What the task asks » Your response should consist of the records, reproduced exactly.
*** Begin section ***
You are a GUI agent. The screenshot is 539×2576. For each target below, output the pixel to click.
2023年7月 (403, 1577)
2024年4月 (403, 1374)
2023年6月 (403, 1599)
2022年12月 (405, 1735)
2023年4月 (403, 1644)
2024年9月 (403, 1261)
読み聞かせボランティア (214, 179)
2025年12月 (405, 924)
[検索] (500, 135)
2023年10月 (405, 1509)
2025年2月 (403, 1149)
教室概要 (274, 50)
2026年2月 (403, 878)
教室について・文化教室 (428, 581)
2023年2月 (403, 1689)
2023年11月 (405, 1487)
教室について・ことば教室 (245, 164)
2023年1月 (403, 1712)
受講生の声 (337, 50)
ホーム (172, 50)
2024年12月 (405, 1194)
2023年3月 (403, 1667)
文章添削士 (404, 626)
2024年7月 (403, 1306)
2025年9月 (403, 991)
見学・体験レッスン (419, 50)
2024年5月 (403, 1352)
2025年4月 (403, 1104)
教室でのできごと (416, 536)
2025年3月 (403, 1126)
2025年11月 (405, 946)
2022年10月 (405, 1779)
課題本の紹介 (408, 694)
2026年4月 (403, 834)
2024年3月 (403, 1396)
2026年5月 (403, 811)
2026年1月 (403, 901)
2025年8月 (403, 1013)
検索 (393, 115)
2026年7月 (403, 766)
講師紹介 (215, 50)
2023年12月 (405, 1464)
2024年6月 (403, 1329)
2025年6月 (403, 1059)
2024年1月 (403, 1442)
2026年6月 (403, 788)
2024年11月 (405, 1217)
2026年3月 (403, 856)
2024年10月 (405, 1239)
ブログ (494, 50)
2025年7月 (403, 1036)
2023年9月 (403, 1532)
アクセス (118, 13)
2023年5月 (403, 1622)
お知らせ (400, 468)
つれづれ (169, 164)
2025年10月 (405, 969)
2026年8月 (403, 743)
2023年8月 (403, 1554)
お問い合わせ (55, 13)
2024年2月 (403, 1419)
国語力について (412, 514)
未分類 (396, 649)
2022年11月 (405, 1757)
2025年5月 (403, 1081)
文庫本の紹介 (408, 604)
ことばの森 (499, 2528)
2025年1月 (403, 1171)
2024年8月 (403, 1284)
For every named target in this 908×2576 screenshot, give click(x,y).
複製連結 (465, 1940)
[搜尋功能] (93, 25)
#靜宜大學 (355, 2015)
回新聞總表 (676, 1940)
*** End section ***
Solution »
You are a GUI agent. The screenshot is 539×2576. For each target below, output the pixel to click.
2023年7月 (403, 1577)
2024年4月 (403, 1374)
2023年6月 (403, 1599)
2022年12月 (405, 1735)
2023年4月 (403, 1644)
2024年9月 (403, 1261)
読み聞かせボランティア (214, 179)
2025年12月 (405, 924)
[検索] (500, 135)
2023年10月 (405, 1509)
2025年2月 (403, 1149)
教室概要 (274, 50)
2026年2月 (403, 878)
教室について・文化教室 (428, 581)
2023年2月 (403, 1689)
2023年11月 (405, 1487)
教室について・ことば教室 (245, 164)
2023年1月 (403, 1712)
受講生の声 (337, 50)
ホーム (172, 50)
2024年12月 (405, 1194)
2023年3月 (403, 1667)
文章添削士 (404, 626)
2024年7月 (403, 1306)
2025年9月 (403, 991)
見学・体験レッスン (419, 50)
2024年5月 (403, 1352)
2025年4月 (403, 1104)
教室でのできごと (416, 536)
2025年3月 (403, 1126)
2025年11月 (405, 946)
2022年10月 (405, 1779)
課題本の紹介 (408, 694)
2026年4月 (403, 834)
2024年3月 (403, 1396)
2026年5月 (403, 811)
2026年1月 (403, 901)
2025年8月 (403, 1013)
検索 (393, 115)
2026年7月 (403, 766)
講師紹介 (215, 50)
2023年12月 (405, 1464)
2024年6月 (403, 1329)
2025年6月 (403, 1059)
2024年1月 (403, 1442)
2026年6月 (403, 788)
2024年11月 (405, 1217)
2026年3月 (403, 856)
2024年10月 (405, 1239)
ブログ (494, 50)
2025年7月 (403, 1036)
2023年9月 (403, 1532)
アクセス (118, 13)
2023年5月 (403, 1622)
お知らせ (400, 468)
つれづれ (169, 164)
2025年10月 (405, 969)
2026年8月 (403, 743)
2023年8月 (403, 1554)
お問い合わせ (55, 13)
2024年2月 (403, 1419)
国語力について (412, 514)
未分類 (396, 649)
2022年11月 (405, 1757)
2025年5月 (403, 1081)
文庫本の紹介 (408, 604)
ことばの森 (499, 2528)
2025年1月 (403, 1171)
2024年8月 (403, 1284)
For every named target in this 908×2576 screenshot, give click(x,y).
複製連結 (465, 1940)
[搜尋功能] (93, 25)
#靜宜大學 (355, 2015)
回新聞總表 (676, 1940)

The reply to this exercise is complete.